C9orf72 - C9orf72
C9orf72 ( открытая рамка считывания 72 хромосомы 9 ) представляет собой белок, который у человека кодируется геном C9orf72 .
Ген C9orf72 человека расположен на коротком (p) плече открытой рамки считывания 72 хромосомы 9 , от пары оснований 27 546 546 до пары оснований 27 573 866 (GRCh38). Его цитогенетическое расположение - 9p21.2.
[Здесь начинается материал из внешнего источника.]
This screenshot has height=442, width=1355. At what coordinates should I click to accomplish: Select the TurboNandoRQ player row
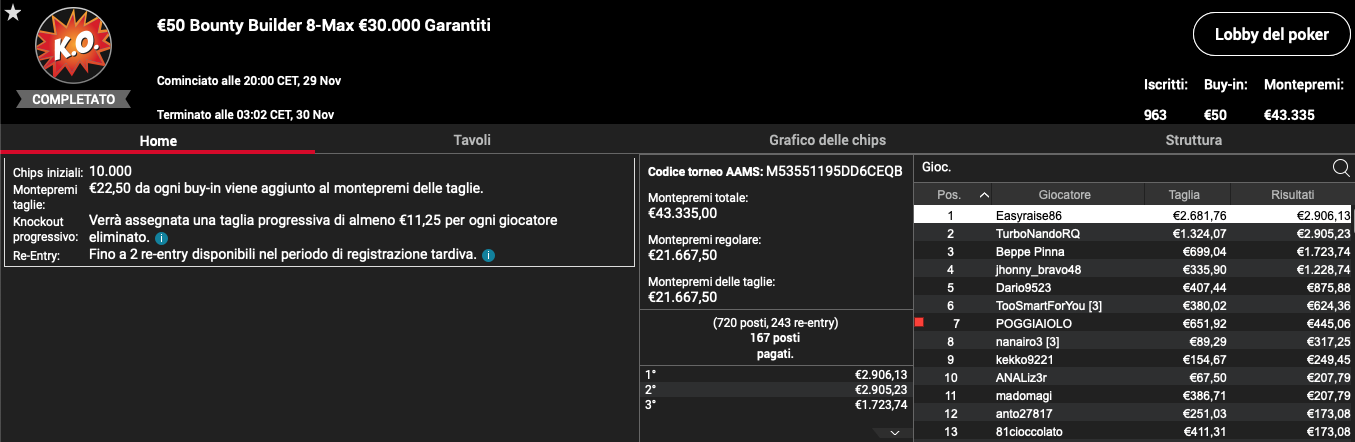1134,233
Белок встречается во многих областях мозга, в цитоплазме из нейронов , а также в пресинаптических терминалах. Мутации, вызывающие заболевание в гене, были впервые обнаружены двумя независимыми исследовательскими группами во главе с Розой Радемакерс из клиники Мэйо и Брайаном Трейнором из Национального института здоровья , и впервые о них было сообщено в октябре 2011 года. Мутации в C9orf72 значительны, потому что это не так. первый патогенетический механизм, идентифицированный как генетическая связь между семейной лобно-височной деменцией (FTD) и боковым амиотрофическим склерозом (ALS). Это наиболее частая выявленная мутация, связанная с семейной ЛВД и / или БАС.
Расположение гена
Цитогенетическое расположение: 9p21.2
Молекулярное расположение на хромосоме 9: пары оснований от 27 546 546 до 27 573 866
Мутации
Мутация C9ORF72 представляет собой расширение гексануклеотидного повтора шестибуквенной строки нуклеотидов GGGGCC. У человека без мутации есть несколько повторов этого гексануклеотида, обычно менее 20–30, но у людей с мутацией повторение может происходить порядка сотен. Известно, что мутация препятствует нормальной экспрессии белка, производимого C9orf72, однако функция этого белка остается предположительной. Существуют две основные теории о том, как мутация C9ORF72 вызывает FTD и / или ALS. Одна из теорий заключается в том, что накопление РНК в ядре и цитоплазме становится токсичным, и происходит секвестрация связывающих РНК белков. Во-вторых, нехватка половины белка C9ORF72 ( гаплонедостаточность ) в организме вызывает заболевания. Кроме того, РНК, транскрибируемая из гена C9ORF72 , содержащая увеличенные повторы GGGGCC, транслируется через механизм, не инициированный ATG, который является тем же механизмом, что и другие нарушения с повторами. Этот гексануклеотидный варант нарушения тринуклеотидного повтора продуцирует пять различных дипептидов посредством трансляции RAN , причем эти дипептиды объединяются, что способствует общей токсичности мутации. Экспансия повторов GGGGCC в C9orf72 также, как полагают, нарушает ядерно-цитоплазматический транспорт посредством нескольких возможных механизмов.
Клиническое значение
C9ORF72 мутация является первой мутации установлено, что связь между семейной УТД и ALS. Многочисленные опубликованные исследования подтвердили общность экспансии повторов C9ORF72 при ЛТБ и БАС, которые являются неизлечимыми заболеваниями, затронувшими миллионы людей. Лобно-височная деменция - вторая по распространенности форма деменции с ранним началом после болезни Альцгеймера у людей в возрасте до 65 лет. Боковой амиотрофический склероз также является разрушительным; он характеризуется дегенерацией двигательных нейронов, которая в конечном итоге вызывает дыхательную недостаточность со средней выживаемостью три года после начала.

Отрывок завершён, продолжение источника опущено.